Except among those naive enough to think that England would gladly part with North Sea oil revenues, home-rule sentiment does not arise from the perception that it will make us rich. It arises from deeper cultural feelings of loss and confusion.


For the past 10 years the Scots have been able to find an explanation for this in the person, and personality, of Mrs Margaret Thatcher, who has united Scotland to a degree unprecedented since the Stuarts thrust episcopalianism down our throats in the seventeenth century.

Professor Christopher Smout, in his history of the Scottish people, suggests that Mrs Thatcher has been a scapegoat for the Scots. Experts say that any group of people will immediately develop a leader, a comedian and a scapegoat. The Scots have rejected Mrs Thatcher as a leader and chosen her as their scapegoat. Readers can choose their comedian.

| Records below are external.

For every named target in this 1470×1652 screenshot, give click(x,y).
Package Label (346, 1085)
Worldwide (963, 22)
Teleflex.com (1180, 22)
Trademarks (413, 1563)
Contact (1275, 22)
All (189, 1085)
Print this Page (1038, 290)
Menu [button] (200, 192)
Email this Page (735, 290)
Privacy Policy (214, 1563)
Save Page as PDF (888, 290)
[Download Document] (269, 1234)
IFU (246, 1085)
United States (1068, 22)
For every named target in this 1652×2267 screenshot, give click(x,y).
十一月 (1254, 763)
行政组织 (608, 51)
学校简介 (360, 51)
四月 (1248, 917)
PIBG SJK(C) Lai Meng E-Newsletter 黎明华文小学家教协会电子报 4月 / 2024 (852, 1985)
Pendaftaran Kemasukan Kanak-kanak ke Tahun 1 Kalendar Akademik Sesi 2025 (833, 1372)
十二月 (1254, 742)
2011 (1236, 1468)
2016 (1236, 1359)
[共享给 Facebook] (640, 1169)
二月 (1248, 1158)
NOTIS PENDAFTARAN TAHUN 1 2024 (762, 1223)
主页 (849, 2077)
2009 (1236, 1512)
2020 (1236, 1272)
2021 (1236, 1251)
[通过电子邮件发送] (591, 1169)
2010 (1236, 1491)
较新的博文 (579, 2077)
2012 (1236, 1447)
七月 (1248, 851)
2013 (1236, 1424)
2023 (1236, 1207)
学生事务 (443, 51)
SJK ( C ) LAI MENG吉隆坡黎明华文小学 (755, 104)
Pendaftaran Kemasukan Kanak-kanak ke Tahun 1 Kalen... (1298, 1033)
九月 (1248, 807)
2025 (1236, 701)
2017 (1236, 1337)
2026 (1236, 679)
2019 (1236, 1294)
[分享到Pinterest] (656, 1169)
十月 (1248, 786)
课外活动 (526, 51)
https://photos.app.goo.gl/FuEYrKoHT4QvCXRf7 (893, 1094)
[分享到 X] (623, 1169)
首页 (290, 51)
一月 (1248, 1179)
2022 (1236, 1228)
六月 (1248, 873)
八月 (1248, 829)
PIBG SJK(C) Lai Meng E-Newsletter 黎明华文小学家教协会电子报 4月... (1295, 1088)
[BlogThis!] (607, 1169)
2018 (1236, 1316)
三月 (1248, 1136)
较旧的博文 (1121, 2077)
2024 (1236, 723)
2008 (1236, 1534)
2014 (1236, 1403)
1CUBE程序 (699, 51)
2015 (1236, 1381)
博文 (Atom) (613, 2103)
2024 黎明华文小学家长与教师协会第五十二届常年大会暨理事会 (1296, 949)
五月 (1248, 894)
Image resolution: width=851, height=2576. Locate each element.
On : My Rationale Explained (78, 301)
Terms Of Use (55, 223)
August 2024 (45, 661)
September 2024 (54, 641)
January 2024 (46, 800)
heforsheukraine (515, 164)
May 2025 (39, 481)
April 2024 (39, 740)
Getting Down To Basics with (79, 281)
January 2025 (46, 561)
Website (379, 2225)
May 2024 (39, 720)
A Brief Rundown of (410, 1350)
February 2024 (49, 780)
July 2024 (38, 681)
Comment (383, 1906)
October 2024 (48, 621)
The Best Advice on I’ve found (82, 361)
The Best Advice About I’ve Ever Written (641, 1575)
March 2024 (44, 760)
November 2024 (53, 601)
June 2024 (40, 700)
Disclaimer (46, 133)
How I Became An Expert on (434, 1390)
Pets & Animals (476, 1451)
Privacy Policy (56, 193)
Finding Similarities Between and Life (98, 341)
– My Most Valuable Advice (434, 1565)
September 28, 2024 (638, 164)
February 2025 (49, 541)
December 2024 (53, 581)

It is not too surprising when you think about it. We have no government of our own in Scotland to blame. True, we have the Scottish Office, but nobody really has it in for Mr Rifkind — he is too well liked to be a scapegoat. Mr Forsyth? Well, that might be a different matter: he is the John McEnroe of Scottish politics. The comic spats between their rival groups of supporters are amusing enough but mask an emptiness in Scottish life arising from extensive confusion about the nature of being Scottish. It means so many different things.

Scotland, I think, is alone among nations that still enjoy constitutional legality (under the Treaty of Union) in having its true capital (London) outwith its own borders. Because we have had no Parliament, no politicians of our own who really can be blamed for our own problems, we have developed a political rhetoric that in its narrow obsessions has become tedious. Above all, we have no focus for national feeling. The sports field, whether Hampden or Murrayfield, is the best arena that we have, but it is hardly enough.

The Scottish dilemma is that we of all nations have had to wander the world and fit in where we could. We have been accepted in England with generosity and friendship. There is no good future in a Scottish nationalism that is posited on a dislike of the English as Irish nationalism is posited on a dislike of the British. It has to flow from something more valuable than that.

My mother used to say that it was better to live in a free country and a poor one. That, perhaps, is the challenge raised by Mr Rifkind. The political and economic debate must confront the questions of wealth and national income. They are not as difficult to resolve, with goodwill, as Mr Rifkind suggests. But the assimilative forces eating away at the Scottish identity cannot be as easily placated.